The results of animal studies, together with mechanistic considerations, are used in an evidence-weighting approach to decide if a pesticide is likely to pose a cancer risk to humans. The OECD Working Group on Pesticides functions as a vehicle for global cooperation and facilitates the exchange of information and the alignment of approaches to pesticide evaluation. When the risks to human health and the environment are acceptable and the pesticide has an acceptable value, that is, the pesticide can be used safely and effectively without any modification to its proposed or existing uses based on the conditions of registration, which include following the instructions on the label, the pesticide can be used grant pesticide registration. To verify that Canada's MRLs are being respected, the Canadian Food Inspection Agency (CFIA) examines domestically produced food and imported food for pesticide residues.
This framework also applies to registration decisions for biopesticides (microbial and pheromone pesticides), non-synthetic pesticides (plant extracts or other substances of natural origin) and devices, with specific modifications for each situation. Maximum residue limits are set for each pesticide, crop use in Canada, or for pesticides present in food imported into Canada (in other words, in food crops or directly in food products). A lifetime cancer risk of less than 1 × 10−6 (one in a million) is generally an acceptable risk indicator for the general population when exposure occurs through pesticide residues in or on food, and for people who are unintentionally exposed. An examination of environmental chemistry and destination considers the potential for pesticide exposure.
The first step is to learn about the pests you have and the options available to control specific pests. This process is governed by the Pest Control Products Act, which provides decision-making authority based on scientific risk assessment and risk management. The endpoints for acute and chronic effects are derived from laboratory and field studies that characterize the toxic response and dose-effect relationship of the pesticide and its main transformation (degradation) products. Similar to the approach to assessing risks to human health, environmental risk assessment evaluates exposure (environmental fate and behavior) and hazard (toxic effects on organisms) and characterizes the risks posed by pesticides.
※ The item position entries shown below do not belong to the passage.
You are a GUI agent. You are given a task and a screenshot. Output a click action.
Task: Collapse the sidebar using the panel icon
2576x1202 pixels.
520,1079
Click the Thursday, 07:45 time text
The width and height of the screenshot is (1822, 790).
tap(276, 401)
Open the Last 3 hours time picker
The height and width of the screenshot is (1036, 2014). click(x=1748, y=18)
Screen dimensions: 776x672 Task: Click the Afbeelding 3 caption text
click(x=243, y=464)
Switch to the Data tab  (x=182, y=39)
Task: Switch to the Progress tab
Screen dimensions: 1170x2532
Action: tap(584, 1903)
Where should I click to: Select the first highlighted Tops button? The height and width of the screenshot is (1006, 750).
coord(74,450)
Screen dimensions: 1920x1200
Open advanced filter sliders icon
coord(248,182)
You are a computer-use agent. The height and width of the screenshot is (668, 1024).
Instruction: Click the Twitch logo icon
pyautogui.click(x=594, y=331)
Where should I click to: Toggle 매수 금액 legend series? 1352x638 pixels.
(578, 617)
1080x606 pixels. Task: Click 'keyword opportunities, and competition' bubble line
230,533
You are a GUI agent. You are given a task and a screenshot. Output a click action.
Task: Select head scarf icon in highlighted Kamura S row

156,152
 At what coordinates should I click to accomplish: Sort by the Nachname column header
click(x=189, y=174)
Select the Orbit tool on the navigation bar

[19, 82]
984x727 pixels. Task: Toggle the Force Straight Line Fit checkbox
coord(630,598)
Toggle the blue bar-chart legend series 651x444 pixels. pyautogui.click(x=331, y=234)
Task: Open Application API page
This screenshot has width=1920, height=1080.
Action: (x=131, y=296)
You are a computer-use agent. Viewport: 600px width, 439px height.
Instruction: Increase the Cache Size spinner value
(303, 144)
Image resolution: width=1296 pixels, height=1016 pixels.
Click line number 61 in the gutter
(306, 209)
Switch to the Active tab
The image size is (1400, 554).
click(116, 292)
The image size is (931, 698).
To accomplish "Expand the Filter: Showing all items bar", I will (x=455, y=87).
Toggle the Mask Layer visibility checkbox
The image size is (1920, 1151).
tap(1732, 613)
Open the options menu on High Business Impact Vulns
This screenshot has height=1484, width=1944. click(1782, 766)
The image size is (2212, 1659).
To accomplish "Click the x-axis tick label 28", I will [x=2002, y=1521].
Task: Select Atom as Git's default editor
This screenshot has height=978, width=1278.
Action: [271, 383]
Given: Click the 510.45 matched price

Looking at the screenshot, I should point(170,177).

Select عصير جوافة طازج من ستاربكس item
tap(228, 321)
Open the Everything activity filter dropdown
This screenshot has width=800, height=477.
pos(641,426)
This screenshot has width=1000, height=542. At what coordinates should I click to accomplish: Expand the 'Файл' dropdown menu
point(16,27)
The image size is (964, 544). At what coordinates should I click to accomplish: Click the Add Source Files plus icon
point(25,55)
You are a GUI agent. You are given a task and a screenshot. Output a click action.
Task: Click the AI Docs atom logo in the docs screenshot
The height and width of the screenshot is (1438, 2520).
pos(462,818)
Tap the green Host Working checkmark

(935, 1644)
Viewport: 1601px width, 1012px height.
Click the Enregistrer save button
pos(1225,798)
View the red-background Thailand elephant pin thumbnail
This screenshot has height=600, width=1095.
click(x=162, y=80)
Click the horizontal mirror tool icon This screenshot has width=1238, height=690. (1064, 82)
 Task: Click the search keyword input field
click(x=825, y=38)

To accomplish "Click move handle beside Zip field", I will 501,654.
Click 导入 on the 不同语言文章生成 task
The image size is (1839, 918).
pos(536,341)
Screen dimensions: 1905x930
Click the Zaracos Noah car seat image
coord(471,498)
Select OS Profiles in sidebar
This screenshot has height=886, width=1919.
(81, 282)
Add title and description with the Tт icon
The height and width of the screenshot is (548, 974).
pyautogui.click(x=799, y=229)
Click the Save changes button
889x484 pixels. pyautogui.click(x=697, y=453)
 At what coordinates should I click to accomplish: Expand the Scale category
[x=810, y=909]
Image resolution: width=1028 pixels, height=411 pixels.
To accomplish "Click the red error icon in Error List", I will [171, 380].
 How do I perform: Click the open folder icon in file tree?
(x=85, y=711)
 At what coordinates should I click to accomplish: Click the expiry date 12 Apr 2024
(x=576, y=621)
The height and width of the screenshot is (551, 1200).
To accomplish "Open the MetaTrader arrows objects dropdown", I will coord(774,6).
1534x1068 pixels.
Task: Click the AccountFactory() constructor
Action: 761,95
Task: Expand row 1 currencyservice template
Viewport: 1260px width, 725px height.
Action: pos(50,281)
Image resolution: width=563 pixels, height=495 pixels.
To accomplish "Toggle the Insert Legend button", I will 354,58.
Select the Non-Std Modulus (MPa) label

Based on the results of the evaluation phase, a strategy is developed to manage the risk of a pesticide. This program collects complete pesticide sales data annually and is mandatory for pesticide registrants. This includes implementing changes to existing data requirements to support pesticide records, such as removing the routine requirement for certain animal studies, along with exploring how to incorporate more pharmacokinetic and toxicokinetic information. In addition, PMRA applies additional protective factors if justified by the pesticide hazard profile or the quality and integrity of the underlying data.